L’Oiseleur est arrivé aujourd’hui dans les bacs. C’est le retour tant attendu de Feu ! Chatterton et du printemps. Un deuxième album puissant, au ramage délicieux et au plumage majestueux.
À trop les qualifier de « dandys rock », on en oublierait presque la qualité inouïe de Feu ! Chatterton. Ils reviennent avec leur deuxième album au mois de mars, mois où l’on entend pour la première fois de l’année le doux pépiement des oiseaux à l’approche du printemps. À l’image de ce ramage qui nous fait sourire, L’Oiseleur arrive à point nommé. Le défi du deuxième album est relevé haut la main. Pourtant rien n’était gagné d’avance tant le précédent opus, Ici le Jour (a tout enseveli) de 2015, était réussi.

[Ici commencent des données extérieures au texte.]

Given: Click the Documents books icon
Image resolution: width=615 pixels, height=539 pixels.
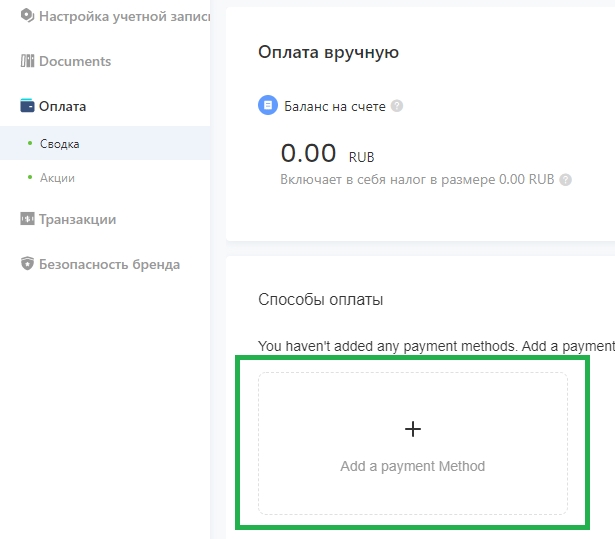Looking at the screenshot, I should [27, 61].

De drôles d’oiseaux poètes
Marqué par la poésie d’Aragon, d’Apollinaire ou encore de Cocteau, Feu ! Chatterton renoue le lien ancestral de la poésie et de la musique. Alors émergent des vers somptueux, ainsi qu’une musique à bouleverser les âmes. Mais ces ex-khâgneux bercés à la scansion d’hexamètres dactyliques font fleurir les alexandrins sans pour autant nier l’écriture automatique et le rap. L’influence va parfois même jusqu’aux shootings, qui font écho au travail photographique de Man Ray.
Amours déçues et alcool d’agave
L’Oiseleur prend son envol avec Grace, titre déchirant et grandiose à la fois, qui porte si joliment son nom. Mais Grace n’est pas la seule à attirer le spleen : Ginger, Tes yeux verts ou Anna sont tout autant de titres invoquant la femme dans toute sa splendeur. Elle est tour à tour forte, donnant au cœur le rythme d’un pendule à quiconque la croise, celle qui hante l’esprit et s’invite dans la mémoire de manière impromptue… Tous ces portraits dévoilent un des fils qui s’intriquent étroitement tout au long de l’opus.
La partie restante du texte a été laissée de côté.